(What you should do)
Transcribe exactly the line that contains "ATV四轮驱动摩托车一日游 (29, 2112)" and every line after it to the end of the entries, and nothing more.
**** Information ****
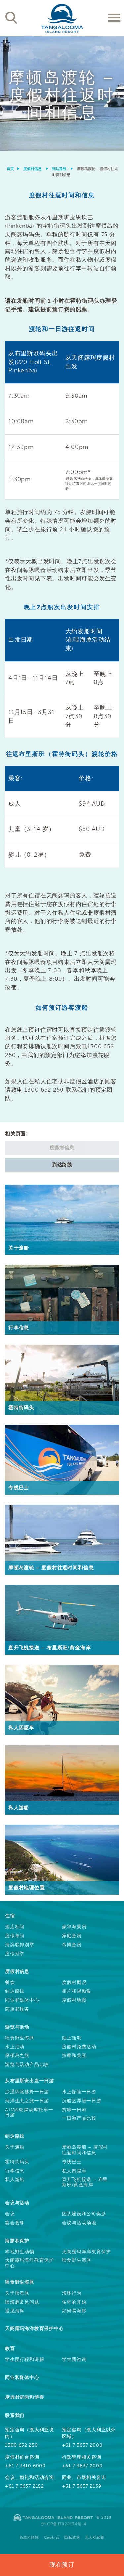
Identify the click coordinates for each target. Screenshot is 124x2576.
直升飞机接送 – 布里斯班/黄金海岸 (85, 2182)
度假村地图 (74, 2000)
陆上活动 (72, 2038)
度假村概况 (74, 1982)
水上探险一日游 (79, 2092)
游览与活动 (17, 2027)
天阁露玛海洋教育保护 (86, 2251)
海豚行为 (72, 2293)
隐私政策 (72, 2537)
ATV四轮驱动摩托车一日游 (29, 2112)
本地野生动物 (19, 2251)
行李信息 (14, 2171)
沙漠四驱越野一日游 (27, 2092)
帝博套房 (72, 1945)
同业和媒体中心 (22, 2000)
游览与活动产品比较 (27, 2064)
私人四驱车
****
(Result)
ATV四轮驱动摩托车一日游 (29, 2112)
本地野生动物 (19, 2251)
行李信息 (14, 2171)
沙漠四驱越野一日游 (27, 2092)
帝博套房 (72, 1945)
同业和媒体中心 (22, 2000)
游览与活动产品比较 (27, 2064)
私人四驱车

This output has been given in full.